Difamação a magistrados: STJ arquiva processo-crime contra Amadeu Oliveira 25 anos após queixa da PGR

O Supremo Tribunal de Justiça comunicou ao arguido Amadeu Oliveira o arquivamento de uma denúncia contra a sua pessoa promovida pela Procuradoria-Geral da República, por alegada difamação a magistrados judiciais e do Ministério Público num artigo publicado no jornal A Semana em 13 de outubro de 2000. A decisão chegou ao conhecimento do arguido decorridos quase 25 anos, o que, para o jurista de profissão, prova como funciona a (não) justiça em Cabo Verde.
O conteúdo do acórdão foi remetido para a comunicação social, acompanhado de um comentário de Amadeu Oliveira, que foi notificado do mesmo no Hospital Baptista de Sousa, onde está a recuperar-se de uma recente cirurgia. Para este recluso, condenado a sete anos de cadeia pelo crime de Atentado ao Estado de Direito, o processo foi propositadamente escondido, tendo ficado duas décadas e meia à espera do julgamento de modo a permitir que fizesse prova da veracidade das afirmações que fazia no artigo contra os referidos magistrados.
Afirma que, apesar de ter pedido por diversas vezes para ser julgado, o Supremo Tribunal de Justiça preferiu manter o processo engavetado e aguardar a sua prescrição e deste modo dar fim à queixa. Relembra o jurista que falta julgar outro processo contra a sua pessoa composto por 14 crimes, além de outro caso que tramita no Tribunal do Porto Novo em que faz “gravíssimas acusações” contra o Procurador-Geral e contra o Procurador Nilton Moniz. O seu receio é que venham a ter o mesmo fim: a prescrição.
Conforme o acórdão – assinado pelos juízes Simão Santos, Zaida da Luz e Benfeito Ramos -, a Procuradoria-Geral da República, através de uma participação dirigida ao STJ, procedeu à denúncia de Amadeu Oliveira por ofensas difamatórias e injuriosas contra instituições e calúnias a magistrados judiciais do Ministério Público no artigo publicado no jornal A Semana em 2000. A denúncia, diz o Supremo, foi registada e redistribuída, mas, segundo esse tribunal superior, constatou-se que o procedimento criminal contra Oliveira está prescrito. Assim sendo, a situação impede o Supremo de instruir e ulteriormente conhecer do seu objecto. “Por esta razão, mandou submeter o processo aos demais vistos e, em seguida, enviado à conferência para análise e deliberação dessa questão prévia”, diz o acórdão, referindo-se à prescrição do procedimento criminal.

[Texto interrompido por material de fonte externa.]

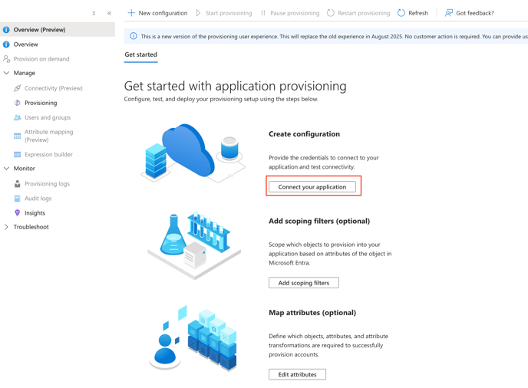The image size is (528, 388).
Task: Click the Provisioning logs icon
Action: (x=17, y=184)
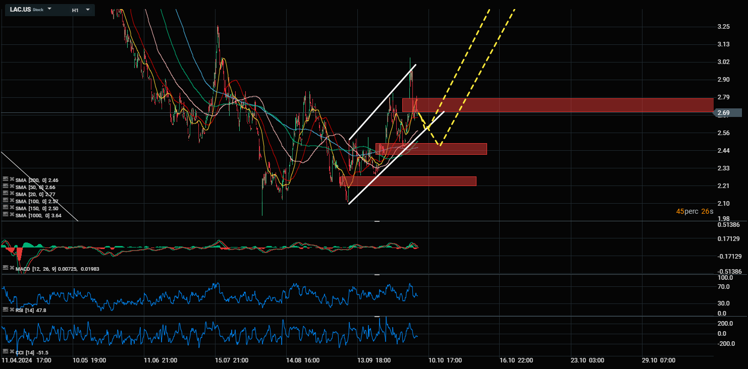The height and width of the screenshot is (369, 748).
Task: Select the upper red resistance zone rectangle
Action: [555, 105]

Salientam os relatores que, na actual legislação, as prescrições têm a sua base entre os artigos 108 a 118 do Código Penal, mas que, à data da prática dos factos imputados a Amadeu Oliveira, estava em vigor o CP de 1886. Revela o acórdão que este código estipulava uma pena de prisão de 2 a 8 anos e um prazo de prescrição de 15 anos. Entretanto, com a entrada em vigor do novo Código Penal em 2003, alegam que os factos constantes da denúncia passaram a ser qualificados como crime de injúria, agravado em razão da qualidade da vítima, passando a ser punível com prisão até 2 anos.

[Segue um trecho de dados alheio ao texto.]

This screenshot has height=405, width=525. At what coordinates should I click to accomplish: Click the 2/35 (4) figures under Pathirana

Pontua o acórdão que, em virtude de uma revisão ao actual CP ocorrida em 2015, o instituto da prescrição do procedimento criminal foi alterado, passando a ser, regra geral, mais gravoso por via de mecanismos de suspensão e interrupção. Contudo, em relação aos crimes puníveis com penas similares ao delito imputado a Oliveira, o prazo de prescrição ficou estabelecido em 5 anos. Deste modo, tendo em conta a sucessão da lei penal no tempo e o princípio de aplicação do quadro legal mais favorável ao arguido, ficou claro para o STJ que deve prevalecer o CP de 2003.
Pelas suas contas, tendo iniciado a contagem do prazo no dia 13 de outubro de 2000, o que não foi interrompido, o procedimento criminal do processo movido contra Oliveira está extinto desde 14 de outubro de 2005. Deste modo, o acórdão do STJ, com data de 28 de janeiro de 2025, declara extinto o procedimento criminal e determina o arquivamento do caso.